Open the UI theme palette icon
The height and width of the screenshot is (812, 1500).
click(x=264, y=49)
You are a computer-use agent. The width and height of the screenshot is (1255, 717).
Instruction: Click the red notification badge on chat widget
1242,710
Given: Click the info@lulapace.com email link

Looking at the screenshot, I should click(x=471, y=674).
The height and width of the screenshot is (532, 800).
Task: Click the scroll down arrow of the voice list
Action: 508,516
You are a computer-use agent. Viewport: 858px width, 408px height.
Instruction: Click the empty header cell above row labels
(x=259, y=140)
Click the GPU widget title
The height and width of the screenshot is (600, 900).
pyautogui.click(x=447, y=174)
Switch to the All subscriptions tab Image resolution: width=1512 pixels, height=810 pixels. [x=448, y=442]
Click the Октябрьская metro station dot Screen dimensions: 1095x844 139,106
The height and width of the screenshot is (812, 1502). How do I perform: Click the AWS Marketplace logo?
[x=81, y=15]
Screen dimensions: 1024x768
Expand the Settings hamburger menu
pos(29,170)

> What is being asked
Go through the records. Copy each line where "computer" appears.

> Expected answer
You are a computer-use agent. The width and height of the screenshot is (1255, 717).
You are a computer-use agent. Viewport: 858px width, 408px height.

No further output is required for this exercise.